-- Start RECORDS SHOWN --

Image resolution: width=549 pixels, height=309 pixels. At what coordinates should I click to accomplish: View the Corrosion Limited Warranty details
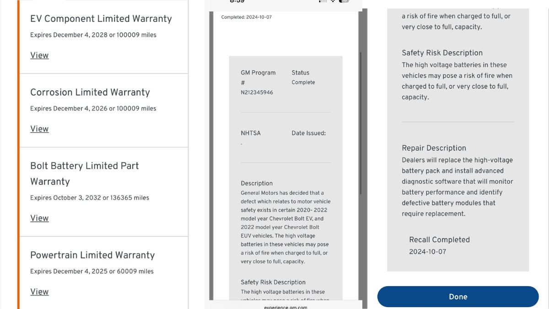pyautogui.click(x=39, y=129)
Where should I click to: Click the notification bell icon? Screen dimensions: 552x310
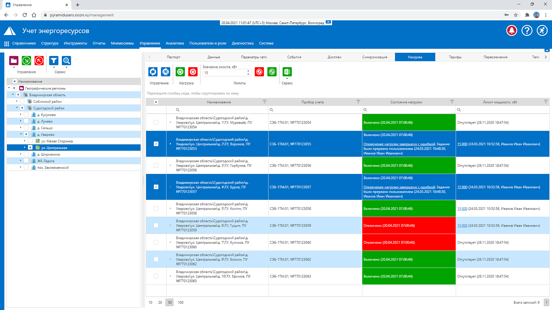tap(512, 30)
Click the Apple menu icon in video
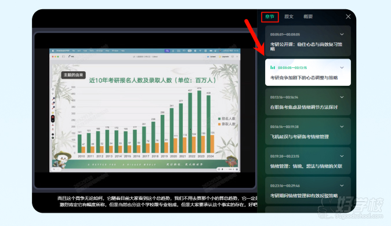 click(x=53, y=51)
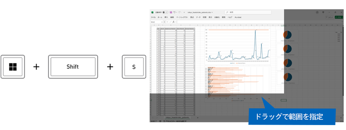Open the ファイル menu tab
This screenshot has height=130, width=346.
click(x=153, y=17)
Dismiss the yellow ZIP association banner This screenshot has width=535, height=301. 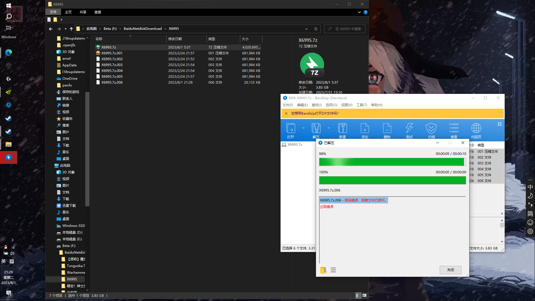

-- End RECORDS SHOWN --

TASK TO CARRY OUT: Recast all the records above as a numbered list, skipping any blank lines and leaving the pictures out.

EXERCISE RESPONSE:
1. Image resolution: width=549 pixels, height=309 pixels. At what coordinates should I click to accomplish: View the Corrosion Limited Warranty details
2. pyautogui.click(x=39, y=129)
3. Where should I click to: Click the notification bell icon? Screen dimensions: 552x310
4. tap(512, 30)
5. Click the Apple menu icon in video
6.  click(x=53, y=51)
7. Open the ファイル menu tab
8. This screenshot has height=130, width=346.
9. click(x=153, y=17)
10. Dismiss the yellow ZIP association banner This screenshot has width=535, height=301. 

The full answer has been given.